Ick. What a mess this makes. Oh well.
Actually, from previous articles I've just read, there is apparently a
"%p...", but I'm not quite sure why this is a bad thing as long as it is
documented correctly. I mean, on a non-Mac compiler, it's not going to
be caught anyway.
And odds are that you're not going to want to port a truly Mac-ish app
anywhere. The first page of Inside Macintosh, the Macker's Bible, says
"Everything you know is wrong..." Porting TO the Mac is conceivable;
most compilers have relatively extensive "UNIX compatibility" libraries.

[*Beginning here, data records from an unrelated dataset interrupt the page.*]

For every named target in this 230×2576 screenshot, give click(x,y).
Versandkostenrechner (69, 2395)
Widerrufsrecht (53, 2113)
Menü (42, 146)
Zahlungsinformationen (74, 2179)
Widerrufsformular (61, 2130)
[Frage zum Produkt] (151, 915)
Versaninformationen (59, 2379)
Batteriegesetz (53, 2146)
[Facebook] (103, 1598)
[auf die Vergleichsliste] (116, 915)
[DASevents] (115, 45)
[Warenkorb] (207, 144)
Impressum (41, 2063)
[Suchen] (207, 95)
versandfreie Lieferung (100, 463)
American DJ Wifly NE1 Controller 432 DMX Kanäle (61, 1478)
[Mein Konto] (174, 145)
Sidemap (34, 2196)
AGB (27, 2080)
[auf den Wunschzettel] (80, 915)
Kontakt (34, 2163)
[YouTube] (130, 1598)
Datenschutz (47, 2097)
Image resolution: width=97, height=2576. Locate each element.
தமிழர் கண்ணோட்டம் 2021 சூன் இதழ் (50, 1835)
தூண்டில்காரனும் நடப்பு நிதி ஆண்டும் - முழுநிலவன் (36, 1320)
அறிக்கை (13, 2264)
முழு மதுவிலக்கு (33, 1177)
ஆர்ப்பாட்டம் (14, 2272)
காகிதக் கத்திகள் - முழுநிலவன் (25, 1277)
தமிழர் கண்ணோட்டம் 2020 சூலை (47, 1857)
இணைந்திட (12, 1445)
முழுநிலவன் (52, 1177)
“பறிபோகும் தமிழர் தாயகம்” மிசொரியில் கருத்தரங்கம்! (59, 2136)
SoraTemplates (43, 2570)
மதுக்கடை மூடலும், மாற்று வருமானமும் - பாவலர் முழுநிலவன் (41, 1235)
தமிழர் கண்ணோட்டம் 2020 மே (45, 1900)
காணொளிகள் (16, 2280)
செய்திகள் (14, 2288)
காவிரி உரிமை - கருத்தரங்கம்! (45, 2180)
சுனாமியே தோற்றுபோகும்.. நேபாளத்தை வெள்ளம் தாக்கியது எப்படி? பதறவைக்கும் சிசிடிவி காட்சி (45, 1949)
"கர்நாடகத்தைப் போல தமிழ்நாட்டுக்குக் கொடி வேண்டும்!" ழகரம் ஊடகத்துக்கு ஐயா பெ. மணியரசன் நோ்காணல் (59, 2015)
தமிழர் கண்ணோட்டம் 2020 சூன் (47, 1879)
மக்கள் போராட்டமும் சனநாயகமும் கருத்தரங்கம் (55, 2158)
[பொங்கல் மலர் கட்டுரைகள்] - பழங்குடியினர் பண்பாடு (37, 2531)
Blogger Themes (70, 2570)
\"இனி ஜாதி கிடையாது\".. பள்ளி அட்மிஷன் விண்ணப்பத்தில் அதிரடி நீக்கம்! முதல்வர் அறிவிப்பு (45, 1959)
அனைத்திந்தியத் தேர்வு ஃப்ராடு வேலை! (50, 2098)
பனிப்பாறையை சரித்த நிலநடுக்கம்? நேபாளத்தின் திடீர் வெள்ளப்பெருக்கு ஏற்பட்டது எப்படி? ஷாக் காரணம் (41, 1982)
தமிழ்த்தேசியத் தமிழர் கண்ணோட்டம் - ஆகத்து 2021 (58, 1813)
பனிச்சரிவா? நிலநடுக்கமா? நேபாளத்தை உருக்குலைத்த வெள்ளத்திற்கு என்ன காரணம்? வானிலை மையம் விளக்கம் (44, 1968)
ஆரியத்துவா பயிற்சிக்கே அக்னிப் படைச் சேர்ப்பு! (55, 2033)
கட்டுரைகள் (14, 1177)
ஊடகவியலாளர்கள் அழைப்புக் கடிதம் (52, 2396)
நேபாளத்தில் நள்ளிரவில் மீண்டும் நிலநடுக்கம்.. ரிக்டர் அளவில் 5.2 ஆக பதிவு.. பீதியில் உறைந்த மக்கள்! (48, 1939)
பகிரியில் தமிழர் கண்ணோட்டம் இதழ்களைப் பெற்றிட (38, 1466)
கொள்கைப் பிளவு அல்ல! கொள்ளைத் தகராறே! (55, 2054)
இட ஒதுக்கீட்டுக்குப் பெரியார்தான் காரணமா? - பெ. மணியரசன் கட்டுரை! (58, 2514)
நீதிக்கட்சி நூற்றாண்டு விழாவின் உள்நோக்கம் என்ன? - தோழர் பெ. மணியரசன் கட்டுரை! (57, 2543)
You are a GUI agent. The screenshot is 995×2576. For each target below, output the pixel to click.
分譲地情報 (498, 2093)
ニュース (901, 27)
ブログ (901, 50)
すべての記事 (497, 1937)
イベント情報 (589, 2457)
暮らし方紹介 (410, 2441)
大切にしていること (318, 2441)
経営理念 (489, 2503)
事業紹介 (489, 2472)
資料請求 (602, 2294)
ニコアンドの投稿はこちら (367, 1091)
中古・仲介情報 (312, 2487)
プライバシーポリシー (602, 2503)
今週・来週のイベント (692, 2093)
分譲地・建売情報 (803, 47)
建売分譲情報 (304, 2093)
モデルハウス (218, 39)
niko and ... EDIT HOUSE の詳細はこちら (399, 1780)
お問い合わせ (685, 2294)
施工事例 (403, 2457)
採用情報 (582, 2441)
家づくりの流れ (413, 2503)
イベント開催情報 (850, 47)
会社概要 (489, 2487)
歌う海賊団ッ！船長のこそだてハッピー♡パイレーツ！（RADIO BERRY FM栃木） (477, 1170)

But code FROM UNIX is not going to have a problem with "\p..." or
"%p..." either, is it? The SunOS 4 man pages don't say they use "%p..."
for anything (which of course is not the final word, but we're dealing
in percentage chances of conflicts, aren't we?)
--
| GurgleKat (Pete Gontier), pete at cavevax.ucsb.edu
| .UUCP reply addresses bounce; try another path.
| ...if you'd gone to Dartmouth, you'd not have had to take the math.